Implementation score: 0 · Evidence confidence: High
Issue classification: quantum-critical vulnerability · Score treatment: score-reducing
Assurance: The TransparentUpgradeableProxy pattern technically allows implementation upgrades, but there is no documentation describing how this could be used for cryptographic migration, algorithm rotation, or hybrid-PQC rollout. The admin key structure adds governance complexity to any future agility plan.
Parameter agility for a token is largely constrained by host-chain capabilities. USD1 cannot independently upgrade transaction signature algorithms without host-chain protocol changes. Governance-key agility (e.g., rotating the proxy admin to a PQ multisig) would be a token-level agility concern.
Algorithm & Implementation Assurance
Stateful-signature safety (XMSS/LMS anti-reuse, signing-state discipline)
Claim: No stateful signature schemes (XMSS/LMS) are used in the USD1 stack.
Coverage basis: N/A for a classical-only implementation.
Implementation score: 1 · Evidence confidence: High
Issue classification: none · Score treatment: not applicable
Algorithm & Implementation Assurance
Performance and resource-impact analysis for PQ deployment
Claim: No PQ performance analysis exists for USD1 token operations or for BitGo's PQ MPC simulation in production context.
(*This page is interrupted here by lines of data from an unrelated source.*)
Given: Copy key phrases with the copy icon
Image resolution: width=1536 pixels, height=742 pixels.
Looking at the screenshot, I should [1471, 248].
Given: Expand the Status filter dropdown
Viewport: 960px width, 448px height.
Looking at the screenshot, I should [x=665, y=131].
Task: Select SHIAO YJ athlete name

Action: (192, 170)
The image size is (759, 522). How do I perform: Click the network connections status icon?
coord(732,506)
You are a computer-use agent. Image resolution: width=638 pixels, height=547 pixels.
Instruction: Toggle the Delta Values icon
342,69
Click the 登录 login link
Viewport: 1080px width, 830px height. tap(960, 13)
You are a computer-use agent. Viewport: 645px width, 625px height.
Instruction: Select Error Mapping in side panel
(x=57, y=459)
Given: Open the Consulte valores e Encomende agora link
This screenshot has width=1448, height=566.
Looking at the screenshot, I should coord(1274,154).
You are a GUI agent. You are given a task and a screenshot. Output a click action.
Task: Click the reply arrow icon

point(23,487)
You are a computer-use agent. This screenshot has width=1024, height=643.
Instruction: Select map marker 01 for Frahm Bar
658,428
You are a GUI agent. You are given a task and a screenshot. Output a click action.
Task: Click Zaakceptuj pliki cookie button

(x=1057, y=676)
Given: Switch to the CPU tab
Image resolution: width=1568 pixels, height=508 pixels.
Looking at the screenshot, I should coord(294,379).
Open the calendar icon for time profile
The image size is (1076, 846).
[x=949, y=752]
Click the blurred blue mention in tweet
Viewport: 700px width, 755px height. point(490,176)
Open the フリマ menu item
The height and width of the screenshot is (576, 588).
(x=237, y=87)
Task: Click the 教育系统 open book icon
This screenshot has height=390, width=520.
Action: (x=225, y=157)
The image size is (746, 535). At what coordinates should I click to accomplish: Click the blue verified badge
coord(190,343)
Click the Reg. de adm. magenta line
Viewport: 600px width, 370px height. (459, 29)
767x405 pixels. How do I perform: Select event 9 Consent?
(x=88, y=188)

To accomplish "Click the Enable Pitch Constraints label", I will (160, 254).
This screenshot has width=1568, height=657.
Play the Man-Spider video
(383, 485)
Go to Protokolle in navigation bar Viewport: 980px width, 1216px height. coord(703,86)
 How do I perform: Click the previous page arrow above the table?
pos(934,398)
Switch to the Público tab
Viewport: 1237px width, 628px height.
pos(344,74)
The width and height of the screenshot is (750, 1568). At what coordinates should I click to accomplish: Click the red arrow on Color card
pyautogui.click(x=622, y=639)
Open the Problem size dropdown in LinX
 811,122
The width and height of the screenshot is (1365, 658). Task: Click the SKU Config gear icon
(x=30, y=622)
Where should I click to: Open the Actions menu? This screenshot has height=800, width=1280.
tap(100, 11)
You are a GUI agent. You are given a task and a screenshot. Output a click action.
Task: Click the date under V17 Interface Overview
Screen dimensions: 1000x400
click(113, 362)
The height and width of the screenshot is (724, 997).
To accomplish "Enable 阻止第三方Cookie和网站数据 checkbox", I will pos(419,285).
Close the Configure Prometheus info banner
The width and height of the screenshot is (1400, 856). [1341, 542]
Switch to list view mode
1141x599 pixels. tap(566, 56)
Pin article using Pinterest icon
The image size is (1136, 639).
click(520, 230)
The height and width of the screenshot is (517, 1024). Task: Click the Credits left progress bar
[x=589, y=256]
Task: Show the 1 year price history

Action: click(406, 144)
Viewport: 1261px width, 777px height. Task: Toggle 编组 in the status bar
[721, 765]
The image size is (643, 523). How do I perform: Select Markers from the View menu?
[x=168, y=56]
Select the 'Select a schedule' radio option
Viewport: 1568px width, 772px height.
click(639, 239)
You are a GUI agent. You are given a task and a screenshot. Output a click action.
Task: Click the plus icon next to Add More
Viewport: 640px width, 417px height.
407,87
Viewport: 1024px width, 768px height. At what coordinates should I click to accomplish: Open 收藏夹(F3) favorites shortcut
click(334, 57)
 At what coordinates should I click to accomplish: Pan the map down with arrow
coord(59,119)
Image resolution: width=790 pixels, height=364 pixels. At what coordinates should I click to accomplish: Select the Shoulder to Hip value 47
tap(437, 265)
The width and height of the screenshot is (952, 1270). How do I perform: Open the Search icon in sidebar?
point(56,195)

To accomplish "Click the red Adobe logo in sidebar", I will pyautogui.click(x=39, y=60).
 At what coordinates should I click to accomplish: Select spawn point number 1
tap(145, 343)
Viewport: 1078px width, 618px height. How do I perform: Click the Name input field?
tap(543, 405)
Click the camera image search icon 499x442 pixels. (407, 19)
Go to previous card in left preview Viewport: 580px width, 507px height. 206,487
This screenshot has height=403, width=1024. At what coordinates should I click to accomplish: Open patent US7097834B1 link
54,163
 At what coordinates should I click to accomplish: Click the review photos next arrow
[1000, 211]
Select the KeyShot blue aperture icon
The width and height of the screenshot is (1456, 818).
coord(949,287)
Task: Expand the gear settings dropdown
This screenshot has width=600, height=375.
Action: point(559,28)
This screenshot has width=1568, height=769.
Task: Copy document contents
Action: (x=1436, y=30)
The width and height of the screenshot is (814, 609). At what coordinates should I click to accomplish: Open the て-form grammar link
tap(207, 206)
Coverage basis: No performance analysis exists.
Implementation score: 0 · Evidence confidence: High
Issue classification: assurance-only caveat · Score treatment: confidence-only
Assurance: BitGo's PQ MPC simulation press release does not include performance benchmarks, latency measurements, or resource-impact analysis. For a stablecoin with ~50M transactions and multi-chain deployment, PQ signature size and verification cost analysis would be important for migration planning.
This is scored 0.00 because no performance analysis exists, but it is classified as an assurance-only caveat since the absence of a benchmark does not independently create a quantum vulnerability in the current classical system. It would become more material during migration planning.